Based on our experience, inserting MDD immediately after the event can prove very beneficial, as we can work with all parties involved at the outset to create a keep cost system that will easily separate costs related to the event versus costs involving the ongoing contract works. MDD can easily monitor the costs under this keep cost system to validate the costs being incurred.

Without an accurate keep cost system, the situation often becomes murky, as the costs related to ongoing base contract works get muddled with the costs being incurred to effect repairs. MDD is regularly engaged to thoroughly analyze the underlying source documents [e.g., contracts, timecards, invoices, etc.] to isolate the repair costs that relate solely to the event.

Following are just a few examples of the services MDD regularly performs:

  • Segregate direct costs related to the ongoing construction of the windfarm, particularly those areas not impacted by the event. For example, MDD will thoroughly analyze invoices and timecards to isolate charges and ensure that ongoing construction costs in other areas of the farm are not considered.
  • Identify incremental indirect costs versus normal ongoing costs. For sake of ease, contractors will merely apply a percentage loading to certain base costs to cover its indirect supervision and overhead. This approach, however, does not truly reflect the additional cost incurred applicable to the event as many of their personnel would have already been on-site as part of the base contract works, thereby creating a potential windfall. MDD undertakes detailed analyses to identify the true incremental project supervision and administrative labor and overhead costs incurred by the general contractor, including those incurred due to extended construction schedules.

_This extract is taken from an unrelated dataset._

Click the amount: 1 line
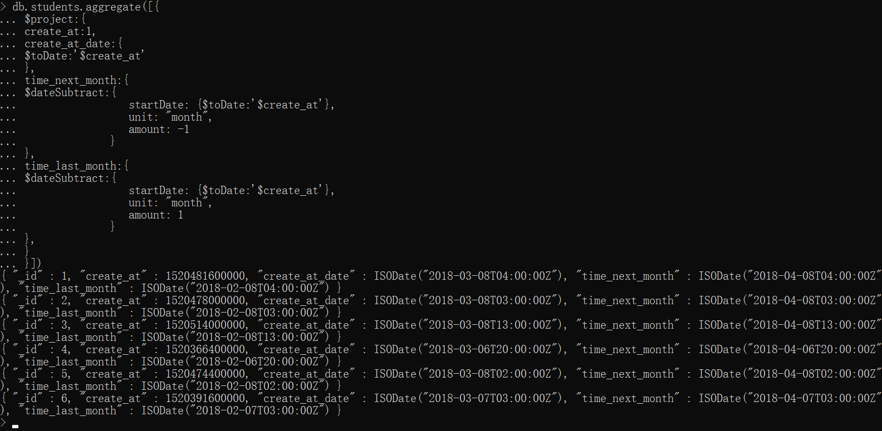The width and height of the screenshot is (882, 431). (x=155, y=215)
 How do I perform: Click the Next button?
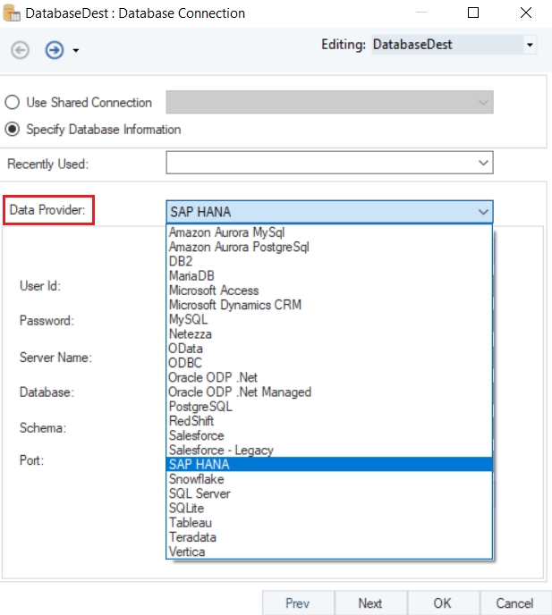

Revenue Loss and Mitigation

Delay in the construction schedule may also result in a loss of revenue, which again presents many complexities, particularly to the extent the project owner is able to use undamaged equipment during the delay period.

Expected Revenue

Prior to the first shovel going into the ground, a pre-construction assessment will be prepared for investors and used to submit bids in the wholesale power market, which contain assumptions regarding the expected capacity and market pricing. However, this initial assessment prepared many months or years prior may not be indicative of what would have been realized but for the event.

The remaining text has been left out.